Defense attorney Daniel Herbert likened his client at trial to a boxer entering the ring with hands tied behind his back.
“We don’t believe the evidence supported the conviction,” he said.
Kevin Graham, president of the Chicago Fraternal Order of Police, said the conviction will be appealed.
“The Chicago Police Department is standing with an officer we think acted as an officer,” he said.
Video of the shooting led to protests, a Justice Department civil rights investigation, criticism of the mayor and, eventually, the ouster of the police superintendent.
Groups of demonstrators took to the streets for several hours after the verdict, chanting, “The people united will never be defeated,” and “Sixteen shots and a cover up.”
City Hall and many downtown businesses closed early in anticipation of protests, CNN affiliate WLS reported. Police said there had been no arrests.

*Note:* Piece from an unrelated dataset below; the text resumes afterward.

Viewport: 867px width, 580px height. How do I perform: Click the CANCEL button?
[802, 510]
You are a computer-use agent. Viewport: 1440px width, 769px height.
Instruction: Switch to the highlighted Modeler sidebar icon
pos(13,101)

The city has been preparing for possible demonstrations in a case that already sparked protests.
Mayor Rahm Emanuel and Police Superintendent Eddie Johnson, in a joint statement, appealed for calm.
“Let us continue to hear each other and partner with each other — as public servants, police and members of the public — and let us ensure our collective mission is what endures for generations to come,” the statement said.

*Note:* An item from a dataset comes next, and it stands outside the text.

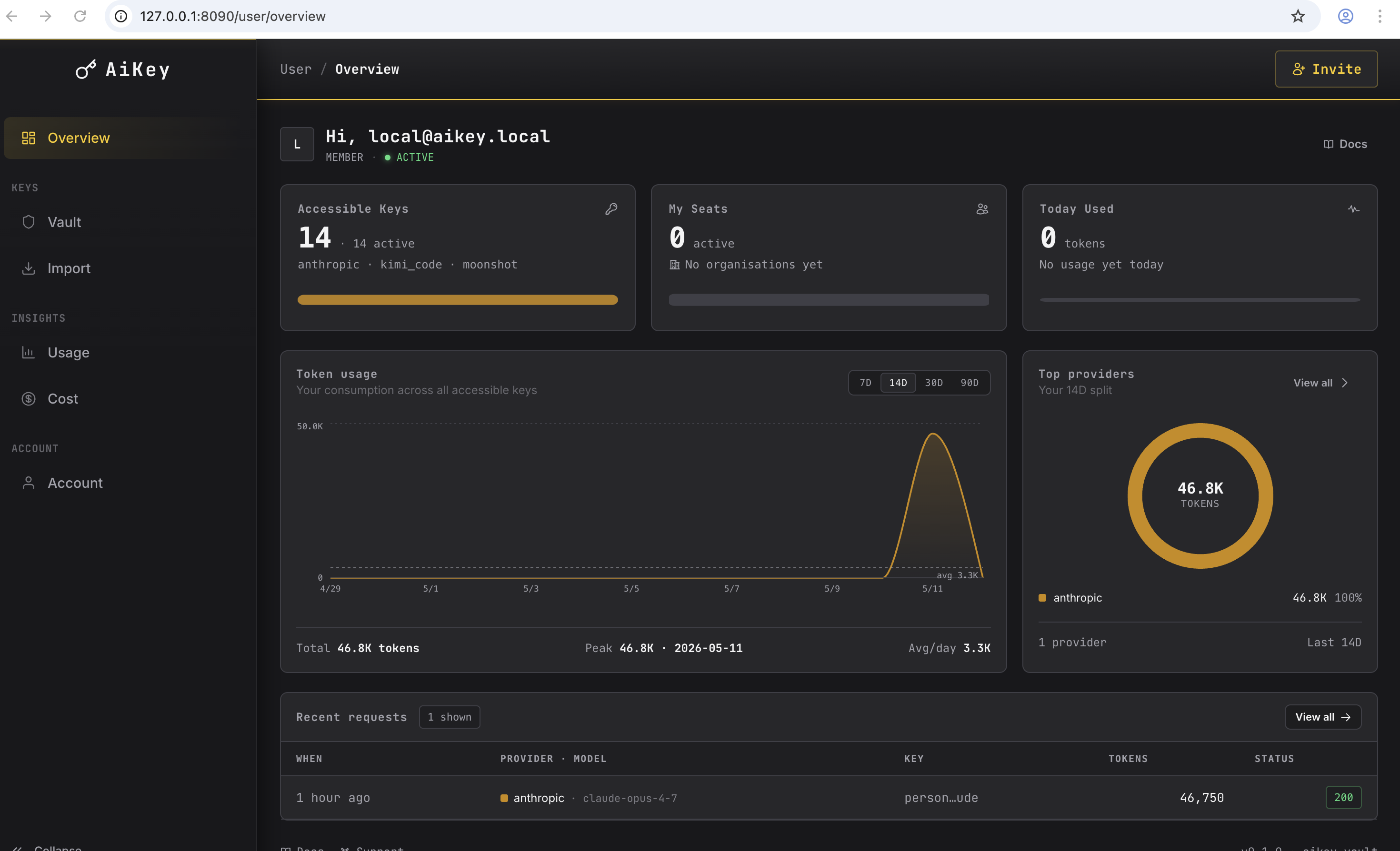Select the 7D time range

click(x=865, y=383)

What jurors heard in closing arguments
The prosecution said Van Dyke fired unnecessarily within six seconds after arriving at the scene, striking McDonald 16 times.
The shooting was captured on a grainy police dashcam video. Van Dyke said he fired in self-defense after McDonald lunged at him with a knife. But the dashcam video — which a judge ordered the city to release 13 months after the shooting — showed McDonald walking away from police, rather than charging at them.
Before Judge Vincent Gaughan dismissed them for the day Thursday, jurors requested a transcript of testimony from former Officer Joseph Walsh, Van Dyke’s partner the night of McDonald’s death.
In closing arguments, a prosecutor said Van Dyke showed no regard for the life of the black teenager, while the defense portrayed him as a police veteran ensnared in a tragedy but not a murder.
Assistant special prosecutor Jody Gleason told the jury that Van Dyke contemplated shooting McDonald before he even encountered the young man
“You heard what it was that he said, ‘I guess we’ll have to shoot him,’ ” Gleason said, referring to testimony about what Van Dyke told his partner before arriving at the scene.
“It wasn’t the knife in Laquan’s hand that made the defendant kill him that night. It was his indifference to the value of Laquan’s life.”
When Van Dyke took the stand Tuesday, Gleason asked about a statement he made to his partner as they approached the shooting scene: “Oh my God, we’re going to have to shoot the guy.”
“I thought the officers were under attack,” Van Dyke said.
Gleason told the jury Thursday, “We know the defendant contemplated the decision to shoot Laquan before he even got out of his vehicle. … And he never adjusted that mindset.”
Defense attorney Herbert, in his closing, sought to discount a piece of evidence at the center of the case: video of the shooting.
“We have to look at this from Jason Van Dyke’s perspective,” he said.
He added, “The state wants to watch the last two minutes of this movie without knowing the context.”
Herbert said there was no question the case is tragic but it did not amount to murder.
“It’s a tragedy that could have been prevented with one simple step,” he said. “At any step during that 20-minute rampage — if Laquan McDonald had dropped that knife — he would have been here today.”
Van Dyke told the jury Tuesday that McDonald’s face was expressionless — “his eyes were just bugging out of his head” — as the teenager kept “advancing” on him, holding a knife.
Standing about 10 to 15 feet away, McDonald “turned his torso towards me,” the officer testified.
“He waved the knife from his lower right side, upwards, across his body, towards my left shoulder,” the officer said, appearing to get choked up as he demonstrated the action to jurors.
The officer told jurors he then shot McDonald.